* Exercise directions
Please print, exactly, only the lines in the entries below from the line that has "Expand the Vehicle Assigned dropdown" through the line that has "Given: Edit the". Pictures don't go in.

* Record excerpts

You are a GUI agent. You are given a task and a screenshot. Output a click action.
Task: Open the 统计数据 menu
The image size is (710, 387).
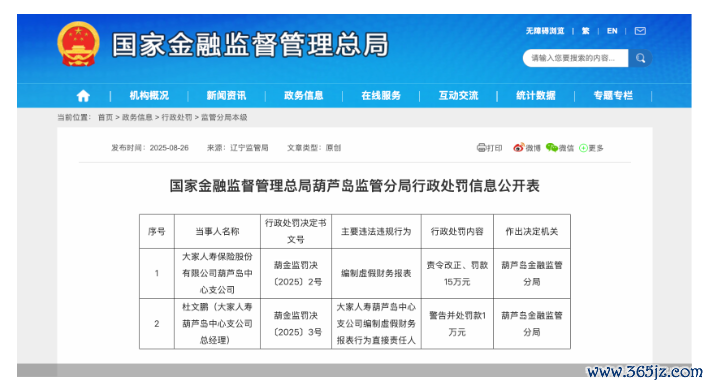536,96

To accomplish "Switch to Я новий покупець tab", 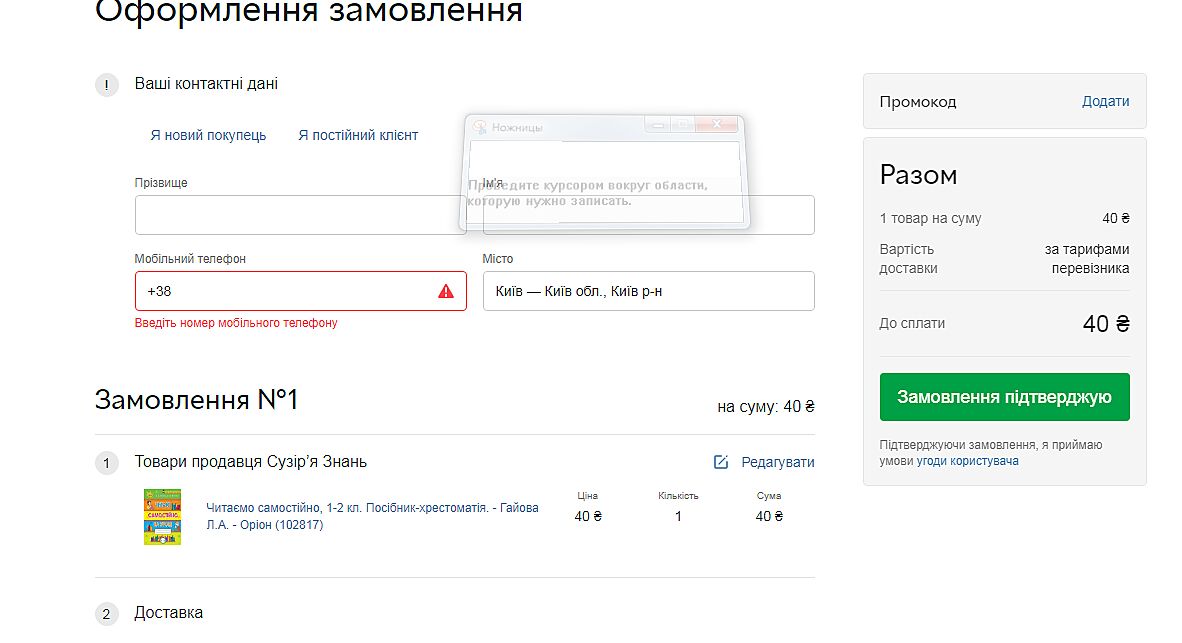I will coord(208,135).
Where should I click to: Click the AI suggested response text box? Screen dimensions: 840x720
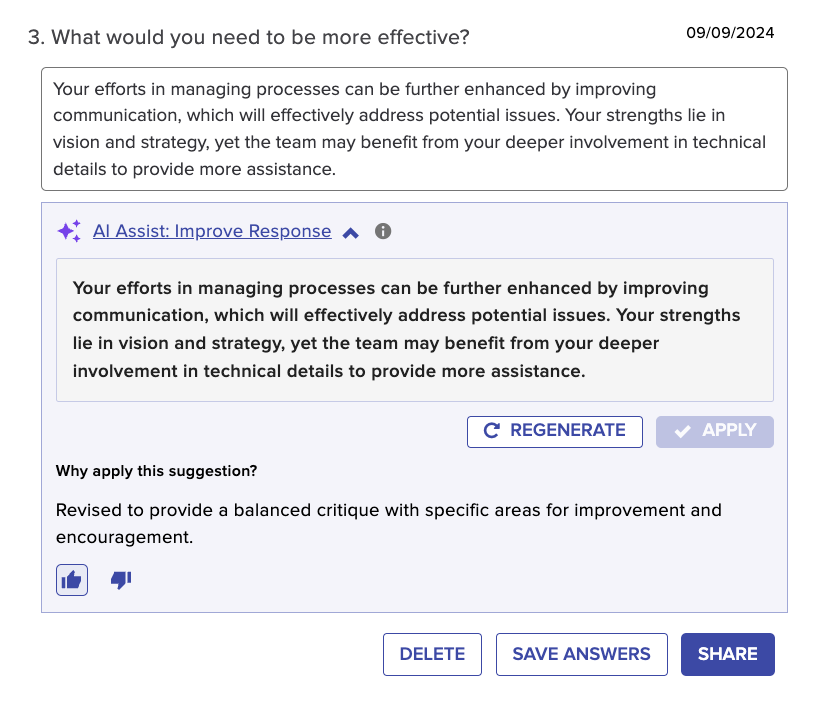point(415,330)
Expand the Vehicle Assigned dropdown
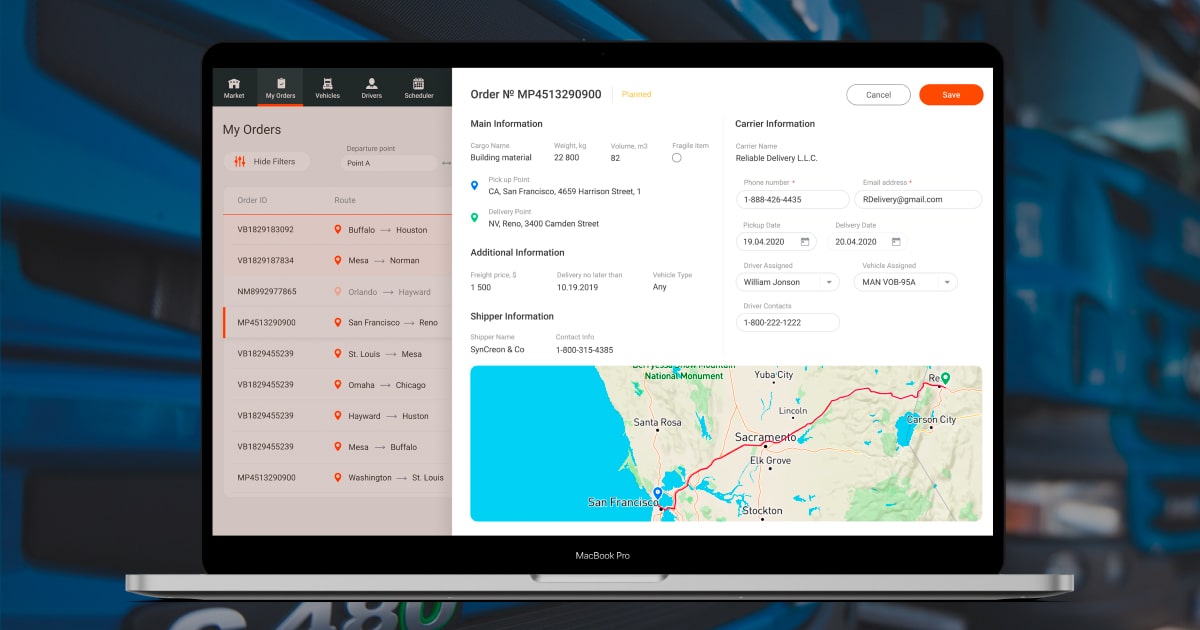 coord(947,282)
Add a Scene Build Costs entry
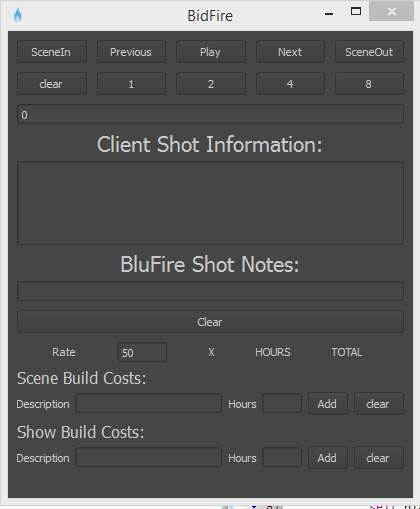 click(328, 404)
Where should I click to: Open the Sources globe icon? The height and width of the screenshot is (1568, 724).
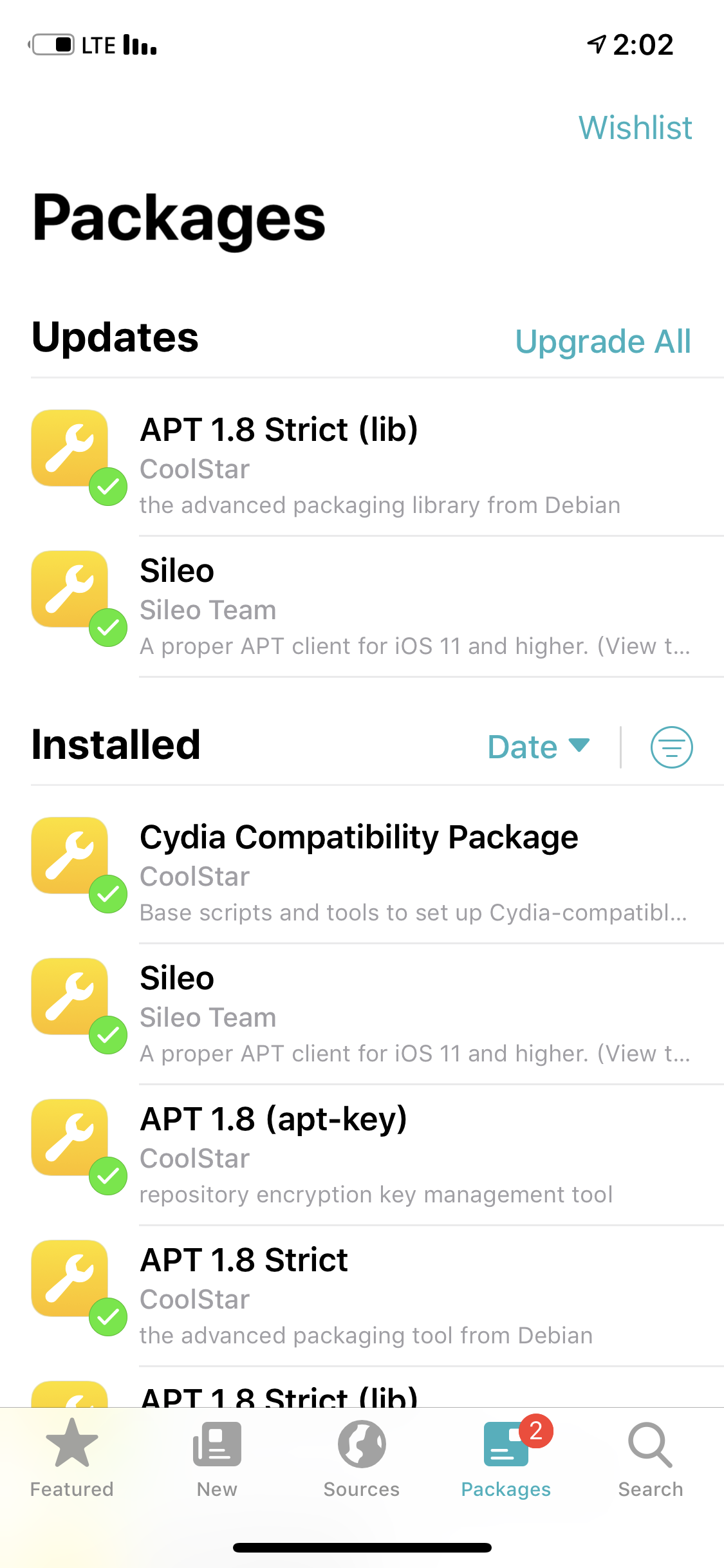pyautogui.click(x=362, y=1444)
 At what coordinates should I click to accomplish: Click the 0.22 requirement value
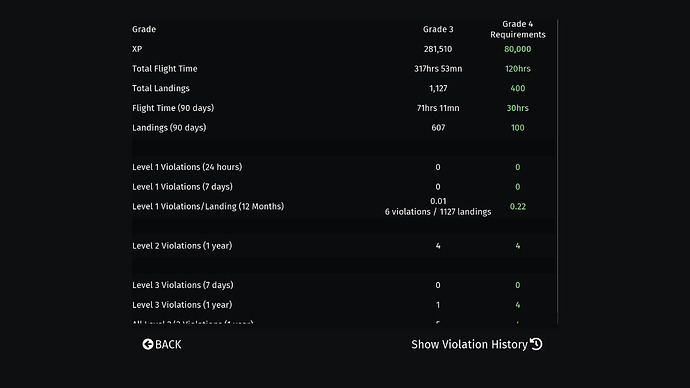[x=518, y=207]
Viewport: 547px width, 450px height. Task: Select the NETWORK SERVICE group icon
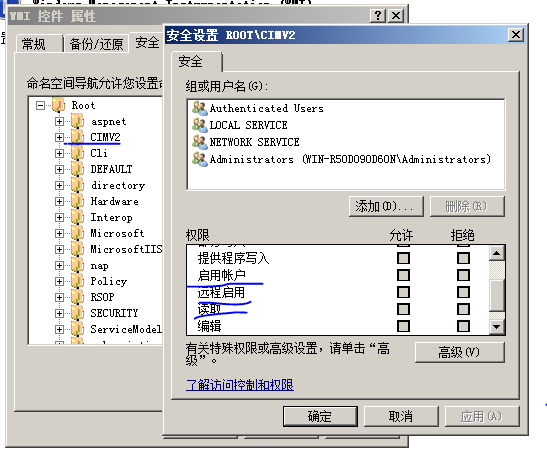[x=200, y=142]
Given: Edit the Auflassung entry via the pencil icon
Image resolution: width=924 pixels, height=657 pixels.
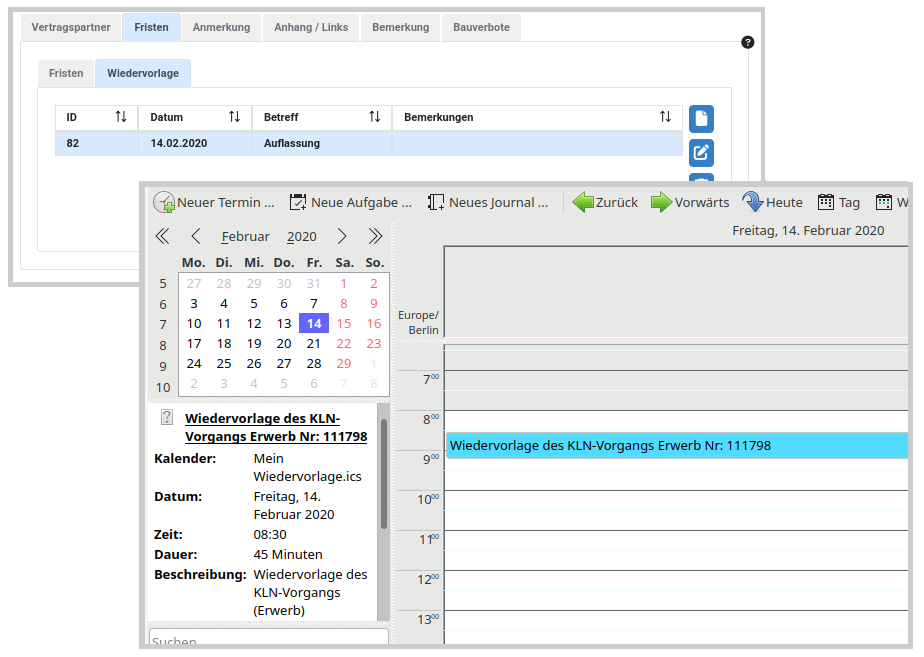Looking at the screenshot, I should (x=700, y=153).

* Reply
Expand the Vehicle Assigned dropdown
 coord(947,282)
Add a Scene Build Costs entry
 click(328, 404)
Where should I click to: Open the Sources globe icon? The height and width of the screenshot is (1568, 724).
pyautogui.click(x=362, y=1444)
 At what coordinates should I click to accomplish: Click the 0.22 requirement value
[x=518, y=207]
Viewport: 547px width, 450px height. Task: Select the NETWORK SERVICE group icon
[x=200, y=142]
Given: Edit the Auflassung entry via the pencil icon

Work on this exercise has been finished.